**WRITTEN REQUEST:** Swap every "Viewport" in the records below for "Window", then give all the records again with nothing else changed.

**LISTING:**

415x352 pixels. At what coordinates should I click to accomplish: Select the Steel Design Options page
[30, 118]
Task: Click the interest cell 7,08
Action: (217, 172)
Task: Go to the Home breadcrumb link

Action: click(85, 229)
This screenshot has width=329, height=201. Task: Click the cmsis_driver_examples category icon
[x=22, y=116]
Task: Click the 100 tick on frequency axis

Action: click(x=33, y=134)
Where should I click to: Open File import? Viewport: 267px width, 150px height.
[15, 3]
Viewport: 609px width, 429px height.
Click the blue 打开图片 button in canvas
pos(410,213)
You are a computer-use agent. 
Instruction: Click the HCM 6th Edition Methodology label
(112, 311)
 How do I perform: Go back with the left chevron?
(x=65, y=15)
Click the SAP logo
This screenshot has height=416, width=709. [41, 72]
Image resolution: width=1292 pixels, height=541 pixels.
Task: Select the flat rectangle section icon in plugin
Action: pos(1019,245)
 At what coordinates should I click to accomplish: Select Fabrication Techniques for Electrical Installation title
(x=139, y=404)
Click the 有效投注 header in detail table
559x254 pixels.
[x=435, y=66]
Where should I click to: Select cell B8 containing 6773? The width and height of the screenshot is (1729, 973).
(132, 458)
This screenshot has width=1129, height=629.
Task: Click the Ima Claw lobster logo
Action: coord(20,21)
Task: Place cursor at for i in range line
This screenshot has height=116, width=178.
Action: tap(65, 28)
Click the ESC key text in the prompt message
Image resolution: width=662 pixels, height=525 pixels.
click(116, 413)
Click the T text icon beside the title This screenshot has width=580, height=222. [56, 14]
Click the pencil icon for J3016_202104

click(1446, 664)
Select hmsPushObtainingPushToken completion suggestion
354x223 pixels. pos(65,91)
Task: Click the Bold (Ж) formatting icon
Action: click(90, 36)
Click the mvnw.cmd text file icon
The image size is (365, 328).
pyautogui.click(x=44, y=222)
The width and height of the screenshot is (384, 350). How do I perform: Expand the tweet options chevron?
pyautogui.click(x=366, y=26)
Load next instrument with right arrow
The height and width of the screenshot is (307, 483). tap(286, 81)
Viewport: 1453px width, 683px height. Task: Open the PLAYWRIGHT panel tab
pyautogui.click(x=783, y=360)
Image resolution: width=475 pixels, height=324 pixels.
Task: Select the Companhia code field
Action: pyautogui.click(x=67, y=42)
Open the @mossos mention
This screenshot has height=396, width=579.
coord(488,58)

**SOLUTION FOR THIS PROBLEM:**
415x352 pixels. At what coordinates should I click to accomplish: Select the Steel Design Options page
[30, 118]
Task: Click the interest cell 7,08
Action: (217, 172)
Task: Go to the Home breadcrumb link

Action: click(85, 229)
This screenshot has width=329, height=201. Task: Click the cmsis_driver_examples category icon
[x=22, y=116]
Task: Click the 100 tick on frequency axis

Action: click(x=33, y=134)
Where should I click to: Open File import? Window: 267px width, 150px height.
[15, 3]
Window: 609px width, 429px height.
Click the blue 打开图片 button in canvas
pos(410,213)
You are a computer-use agent. 
Instruction: Click the HCM 6th Edition Methodology label
(112, 311)
 How do I perform: Go back with the left chevron?
(x=65, y=15)
Click the SAP logo
This screenshot has height=416, width=709. [41, 72]
Image resolution: width=1292 pixels, height=541 pixels.
Task: Select the flat rectangle section icon in plugin
Action: pos(1019,245)
 At what coordinates should I click to accomplish: Select Fabrication Techniques for Electrical Installation title
(x=139, y=404)
Click the 有效投注 header in detail table
559x254 pixels.
[x=435, y=66]
Where should I click to: Select cell B8 containing 6773? The width and height of the screenshot is (1729, 973).
(132, 458)
This screenshot has width=1129, height=629.
Task: Click the Ima Claw lobster logo
Action: coord(20,21)
Task: Place cursor at for i in range line
This screenshot has height=116, width=178.
Action: tap(65, 28)
Click the ESC key text in the prompt message
Image resolution: width=662 pixels, height=525 pixels.
click(116, 413)
Click the T text icon beside the title This screenshot has width=580, height=222. [56, 14]
Click the pencil icon for J3016_202104

click(1446, 664)
Select hmsPushObtainingPushToken completion suggestion
354x223 pixels. pos(65,91)
Task: Click the Bold (Ж) formatting icon
Action: click(90, 36)
Click the mvnw.cmd text file icon
The image size is (365, 328).
pyautogui.click(x=44, y=222)
The width and height of the screenshot is (384, 350). How do I perform: Expand the tweet options chevron?
pyautogui.click(x=366, y=26)
Load next instrument with right arrow
The height and width of the screenshot is (307, 483). tap(286, 81)
Window: 1453px width, 683px height. Task: Open the PLAYWRIGHT panel tab
pyautogui.click(x=783, y=360)
Image resolution: width=475 pixels, height=324 pixels.
Task: Select the Companhia code field
Action: pyautogui.click(x=67, y=42)
Open the @mossos mention
This screenshot has height=396, width=579.
coord(488,58)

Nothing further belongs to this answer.